The interdisciplinary group worked together for the entire academic year, and Kelley saw how well they worked together. He envisions the relationship between the students as a triangle. “I put the architects up at the top of the triangle, and then on either side on the corners are the engineers and constructors,” he said. “One of the key principles of structure is that triangles are very strong, very cost effective and very simple to construct. Yet, they have a great deal of strength. That’s what I see when all these people come together.”
Thomas Shepard, a senior architecture student acting as project manager, said that his work on the project has provided realistic knowledge and experience outside of just traditional design education. “There is a lot of design work, but its main focus is teaching us how a firm would interact with a client,” he said, highlighting how he has gained experience that can translate to the professional world, where he will have to interact with people of all disciplines.
Eventually, the students completed the feasibility study and developed a construction proposal which they presented to city officials in front of a packed audience. In Armstrong’s opinion, the proposed plan is bursting at the seams with potential upgrades that are full of feasibility.

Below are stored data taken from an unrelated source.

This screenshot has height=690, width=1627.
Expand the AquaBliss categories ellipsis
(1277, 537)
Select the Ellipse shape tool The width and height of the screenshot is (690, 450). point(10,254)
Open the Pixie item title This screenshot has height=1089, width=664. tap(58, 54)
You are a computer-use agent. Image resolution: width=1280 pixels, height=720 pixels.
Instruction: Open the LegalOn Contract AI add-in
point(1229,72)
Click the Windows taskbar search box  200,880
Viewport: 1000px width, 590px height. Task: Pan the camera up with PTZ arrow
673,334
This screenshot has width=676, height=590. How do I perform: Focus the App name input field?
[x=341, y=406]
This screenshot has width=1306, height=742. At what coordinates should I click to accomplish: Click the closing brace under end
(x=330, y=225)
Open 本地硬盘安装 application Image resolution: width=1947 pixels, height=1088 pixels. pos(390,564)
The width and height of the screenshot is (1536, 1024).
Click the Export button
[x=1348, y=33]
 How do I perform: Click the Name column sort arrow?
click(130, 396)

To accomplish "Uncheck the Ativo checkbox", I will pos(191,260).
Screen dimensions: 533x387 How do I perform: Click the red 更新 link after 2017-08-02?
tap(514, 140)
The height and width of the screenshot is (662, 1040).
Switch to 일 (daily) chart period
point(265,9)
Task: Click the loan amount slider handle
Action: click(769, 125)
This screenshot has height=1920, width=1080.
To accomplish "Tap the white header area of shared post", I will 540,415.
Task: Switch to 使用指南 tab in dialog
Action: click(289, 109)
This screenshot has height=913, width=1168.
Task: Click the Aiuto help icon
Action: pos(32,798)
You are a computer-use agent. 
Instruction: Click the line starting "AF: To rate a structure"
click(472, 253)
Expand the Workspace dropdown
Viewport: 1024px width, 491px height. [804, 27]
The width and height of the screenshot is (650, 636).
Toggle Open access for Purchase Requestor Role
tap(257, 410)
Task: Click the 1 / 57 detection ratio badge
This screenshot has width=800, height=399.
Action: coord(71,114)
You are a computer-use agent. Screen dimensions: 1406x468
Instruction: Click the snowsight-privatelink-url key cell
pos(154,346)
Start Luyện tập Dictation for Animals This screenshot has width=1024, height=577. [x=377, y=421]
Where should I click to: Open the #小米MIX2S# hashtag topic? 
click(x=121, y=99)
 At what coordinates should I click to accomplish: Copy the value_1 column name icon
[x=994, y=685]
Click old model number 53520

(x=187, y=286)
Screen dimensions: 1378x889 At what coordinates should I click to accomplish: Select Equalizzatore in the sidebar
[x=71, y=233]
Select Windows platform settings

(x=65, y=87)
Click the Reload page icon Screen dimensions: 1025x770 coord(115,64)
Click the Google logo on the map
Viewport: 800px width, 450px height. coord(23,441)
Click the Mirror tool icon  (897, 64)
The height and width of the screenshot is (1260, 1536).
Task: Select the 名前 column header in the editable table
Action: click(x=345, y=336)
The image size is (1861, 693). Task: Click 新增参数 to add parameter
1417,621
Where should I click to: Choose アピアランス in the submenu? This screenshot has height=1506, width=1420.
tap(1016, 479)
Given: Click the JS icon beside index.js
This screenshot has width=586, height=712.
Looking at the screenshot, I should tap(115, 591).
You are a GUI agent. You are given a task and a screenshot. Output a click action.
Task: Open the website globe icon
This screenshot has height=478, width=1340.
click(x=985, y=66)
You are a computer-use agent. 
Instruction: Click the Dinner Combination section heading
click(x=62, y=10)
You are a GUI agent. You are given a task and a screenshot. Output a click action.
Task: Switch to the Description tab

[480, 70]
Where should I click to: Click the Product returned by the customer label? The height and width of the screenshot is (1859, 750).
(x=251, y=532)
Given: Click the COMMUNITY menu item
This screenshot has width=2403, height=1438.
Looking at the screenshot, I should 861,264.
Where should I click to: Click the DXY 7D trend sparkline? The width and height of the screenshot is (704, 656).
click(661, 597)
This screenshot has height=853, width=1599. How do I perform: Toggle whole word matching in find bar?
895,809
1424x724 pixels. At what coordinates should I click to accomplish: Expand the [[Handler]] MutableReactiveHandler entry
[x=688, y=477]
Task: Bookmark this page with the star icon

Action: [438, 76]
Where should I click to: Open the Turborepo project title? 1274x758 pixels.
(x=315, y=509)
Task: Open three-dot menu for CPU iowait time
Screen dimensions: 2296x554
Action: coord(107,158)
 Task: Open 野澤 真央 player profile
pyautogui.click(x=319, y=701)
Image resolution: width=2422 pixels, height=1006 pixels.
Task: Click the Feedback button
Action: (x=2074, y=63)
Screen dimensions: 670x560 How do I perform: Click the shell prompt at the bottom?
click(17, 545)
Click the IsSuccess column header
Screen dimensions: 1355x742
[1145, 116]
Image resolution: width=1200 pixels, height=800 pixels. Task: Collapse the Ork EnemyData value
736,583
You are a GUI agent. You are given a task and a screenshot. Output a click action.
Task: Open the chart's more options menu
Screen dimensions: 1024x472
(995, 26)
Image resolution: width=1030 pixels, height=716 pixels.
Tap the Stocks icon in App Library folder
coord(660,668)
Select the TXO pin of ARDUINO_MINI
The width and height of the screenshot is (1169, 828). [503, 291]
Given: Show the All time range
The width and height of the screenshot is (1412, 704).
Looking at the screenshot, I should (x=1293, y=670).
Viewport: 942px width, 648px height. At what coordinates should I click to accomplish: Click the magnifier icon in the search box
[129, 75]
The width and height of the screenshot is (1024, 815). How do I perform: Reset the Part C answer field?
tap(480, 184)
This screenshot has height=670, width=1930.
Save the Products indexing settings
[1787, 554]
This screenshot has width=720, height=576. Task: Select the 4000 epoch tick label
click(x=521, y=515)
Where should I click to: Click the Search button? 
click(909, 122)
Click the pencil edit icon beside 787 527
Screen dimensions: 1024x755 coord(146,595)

“One of the cool things from the proposal that the students put together is that they’re proposing that Barre Auditorium could become net zero,” said Armstrong. “Which is our way of saying it wouldn’t need to buy any electricity for the rest of its lifespan.”
This would be accomplished through 250 solar panels on the roof. “Geographically where the building sits, even though Vermont has very little sunshine, there’s nothing that’s going to block whatever sun is available,” said Kelley. “It’s an ideal location to put a solar array.”
With the proposal formally introduced, the City of Barre will be able to move forward as they see fit. “We can’t be the architect or engineer of record on this building,” said Kelley. “The city would have to go out and hire a firm, get a contract to see it through.”
An endeavor of this magnitude is costly. Luckily, Vermont’s Sen. Bernie Sanders stepped in. He was able to earmark funds in the 2023 omnibus bill specifically for the Barre Municipal Auditorium at the amount of $3,451,000.
Higby said that when she found out that the paperwork for funding had been shared formally with the senator, she provided additional information about the senior project because she felt that it would strengthen the proposal.
“From hosting epic high school basketball championships and the long-standing Vermont Farm Show to providing emergency shelter, the Aud has stood as an essential pillar of Barre’s community since 1939,” said Sen. Sanders. “I was proud to secure this funding for much-needed upgrades and renovations so that Barre families, and Vermonters across the state, can continue to visit and use the Aud for generations to come. I am glad to see Norwich University students join the effort to sustain this historic space and get some good in-the-field experience along the way.”
With the students’ work on their project completed, and federal funding for upgrades secured, Higby is confident that the auditorium is not the only one to get something out of this process. “I really think that these work experiences are exceptionally helpful in positioning students to be leaders in their field,” she said. “I’m really thrilled that I’ve been able to work with senior faculty and students on this project that helps the Barre Auditorium, as well as something that should help them in their careers.”